>>

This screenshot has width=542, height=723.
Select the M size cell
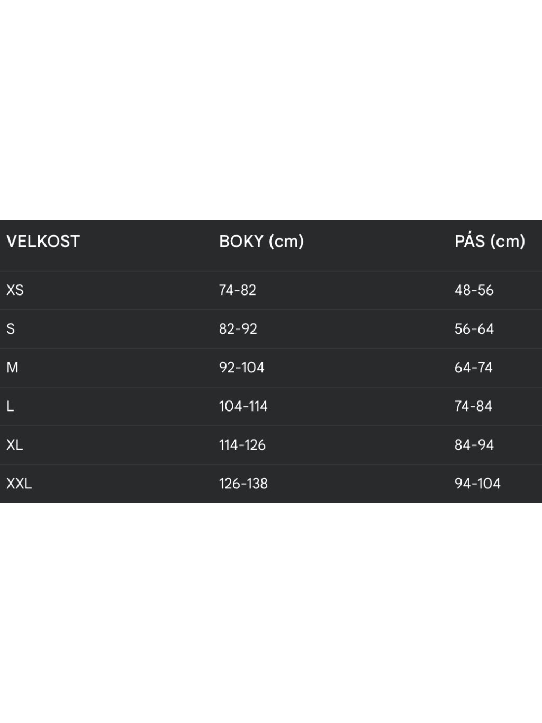pyautogui.click(x=12, y=368)
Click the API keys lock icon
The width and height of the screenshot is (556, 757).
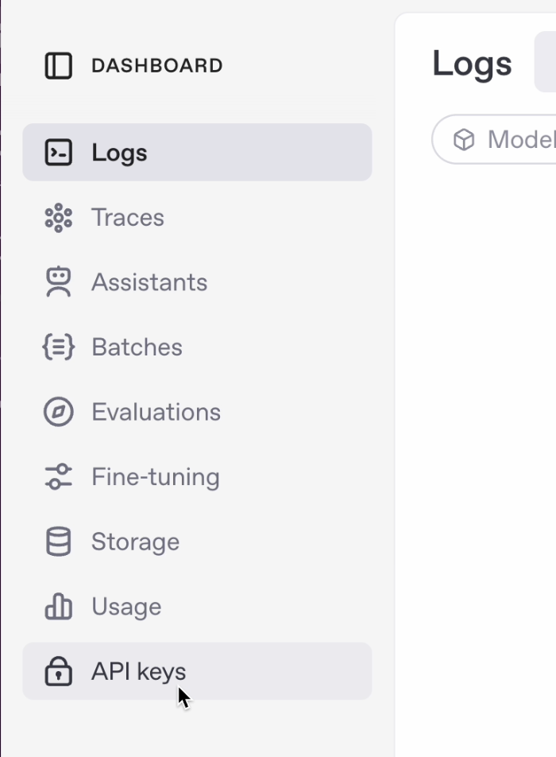click(x=58, y=671)
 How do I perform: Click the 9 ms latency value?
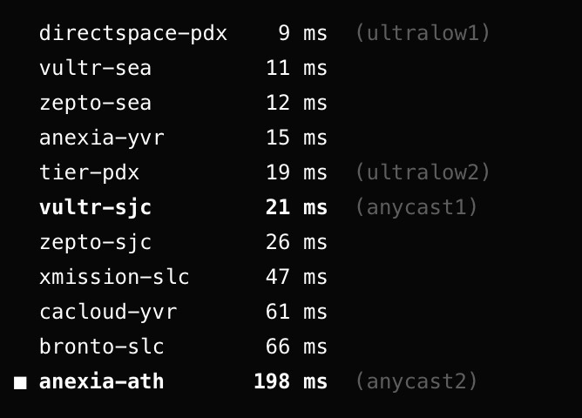coord(302,33)
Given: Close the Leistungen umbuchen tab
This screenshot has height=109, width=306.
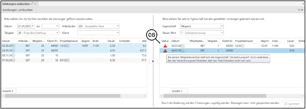Looking at the screenshot, I should [x=35, y=4].
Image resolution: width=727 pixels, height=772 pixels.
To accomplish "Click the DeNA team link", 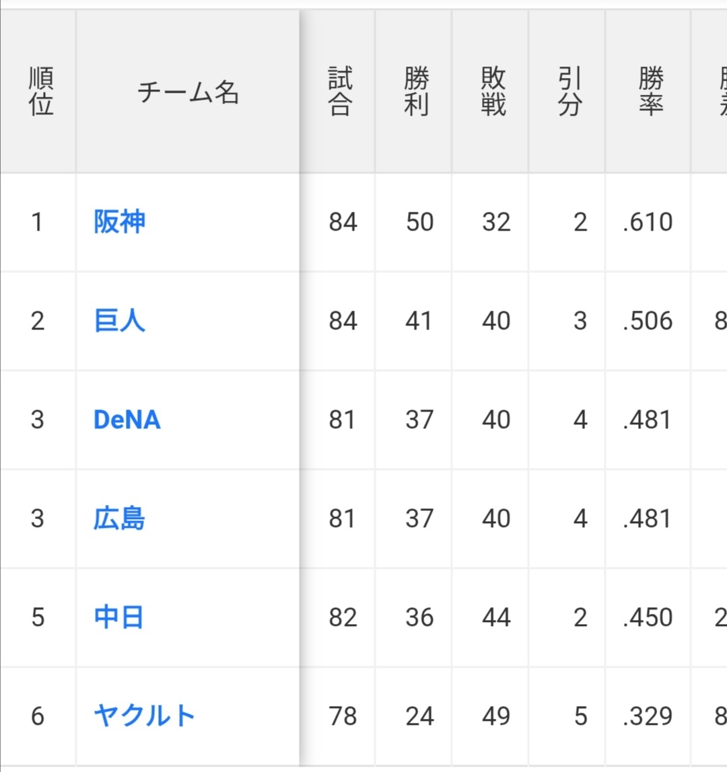I will 127,420.
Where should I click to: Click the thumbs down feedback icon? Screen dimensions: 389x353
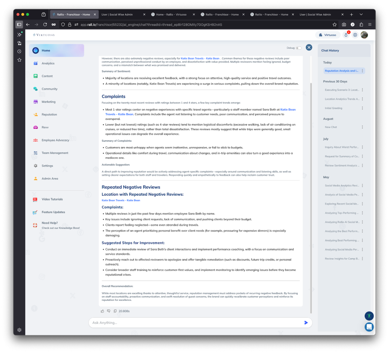[109, 311]
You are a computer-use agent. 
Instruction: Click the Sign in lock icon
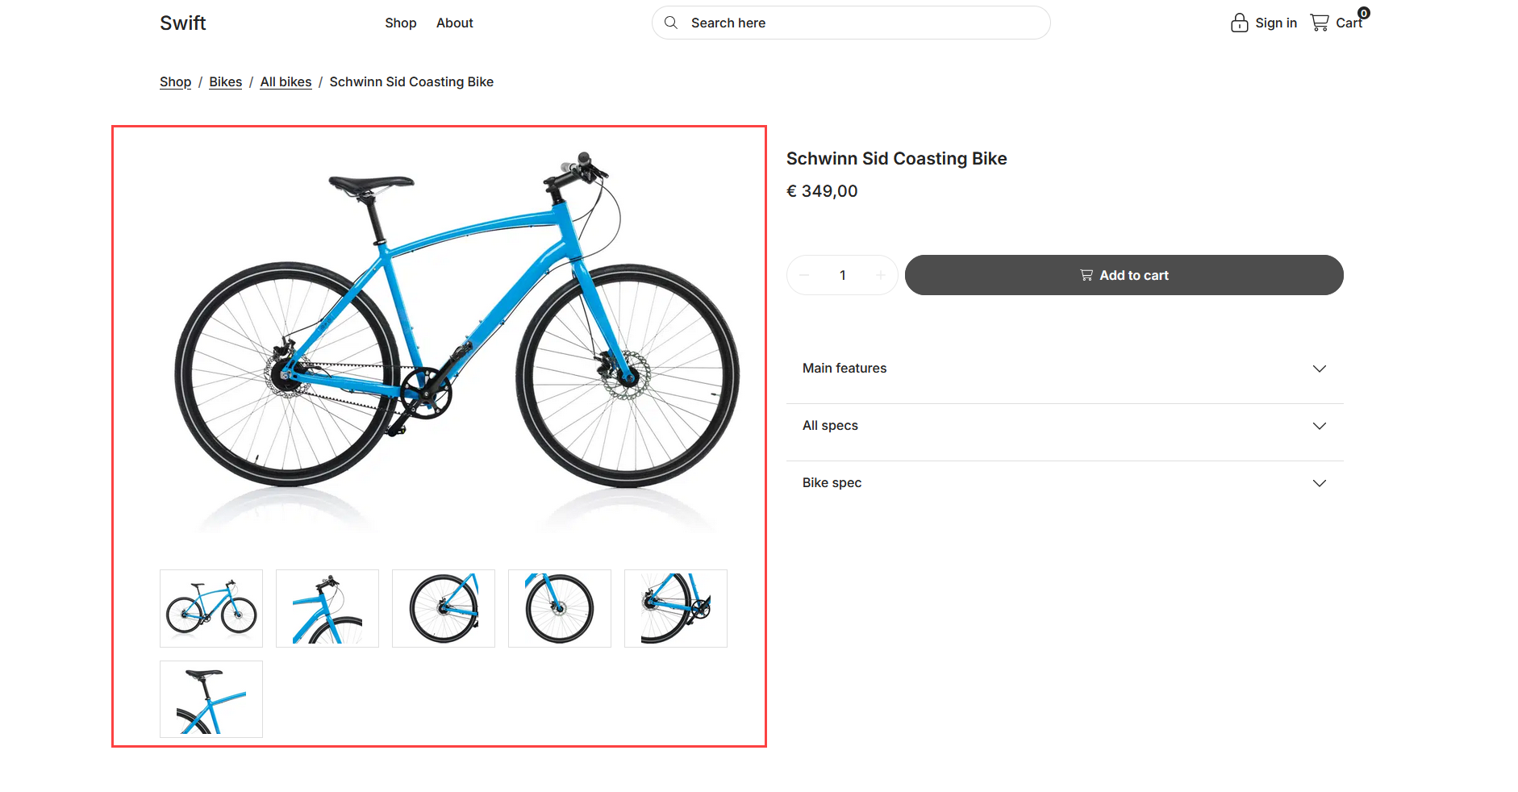click(1239, 23)
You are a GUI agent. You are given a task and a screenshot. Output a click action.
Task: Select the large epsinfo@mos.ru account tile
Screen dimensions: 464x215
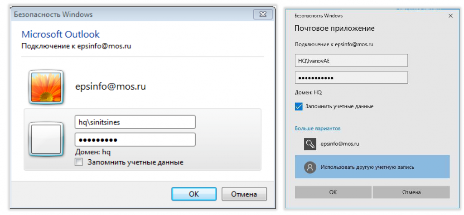pos(110,86)
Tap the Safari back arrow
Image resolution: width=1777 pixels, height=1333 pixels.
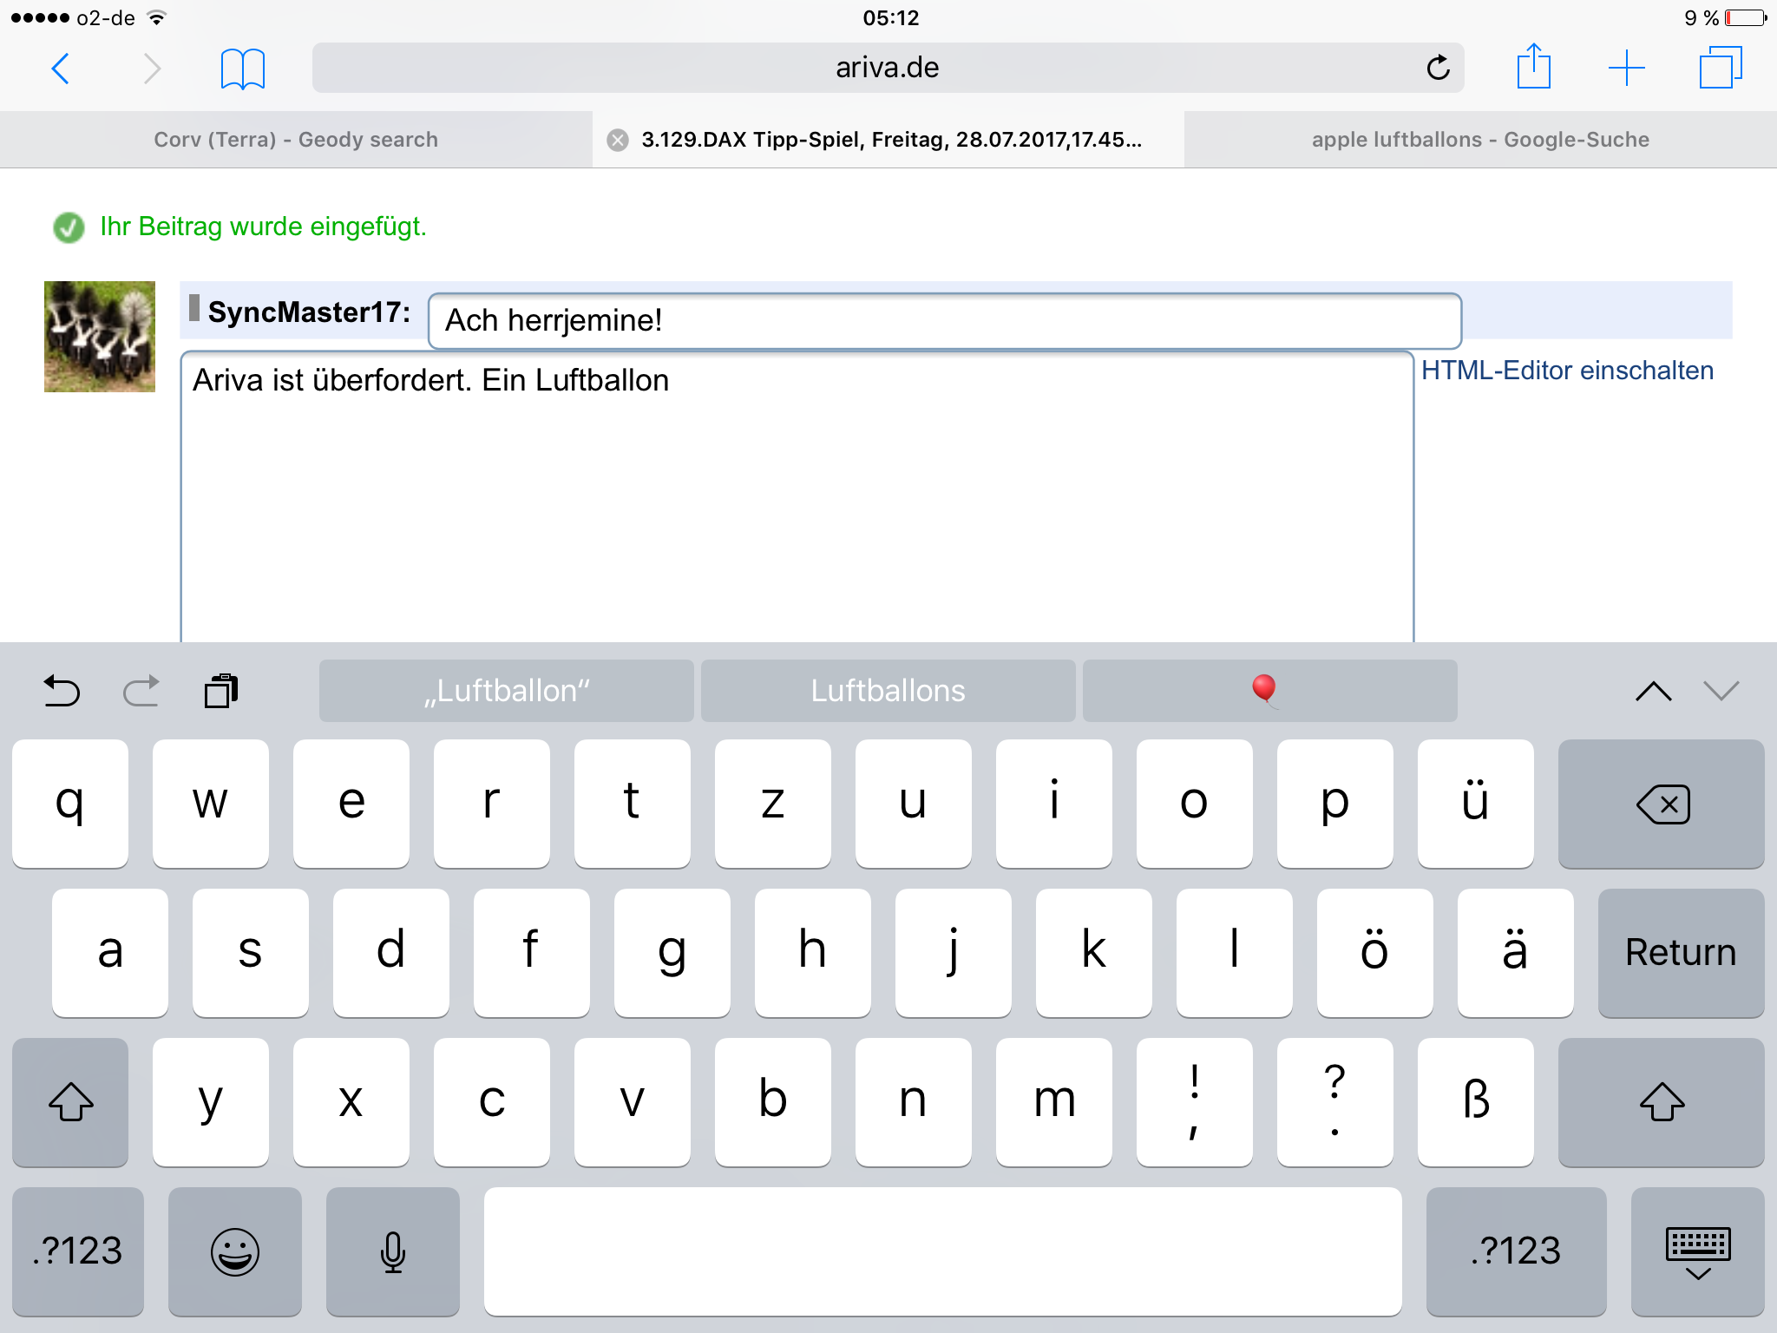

<<

What the exercise asks
Copy the records word for word, starting at the first line and ending with the line that contains "Looking at the", both ends included. Leave the pictures out.

Answer to this exercise
This screenshot has width=542, height=723.
Select the M size cell
pyautogui.click(x=12, y=368)
Click the API keys lock icon
The width and height of the screenshot is (556, 757).
click(x=58, y=671)
 How do I perform: Click the 9 ms latency value?
coord(302,33)
Given: Close the Leistungen umbuchen tab
This screenshot has height=109, width=306.
Looking at the screenshot, I should [x=35, y=4].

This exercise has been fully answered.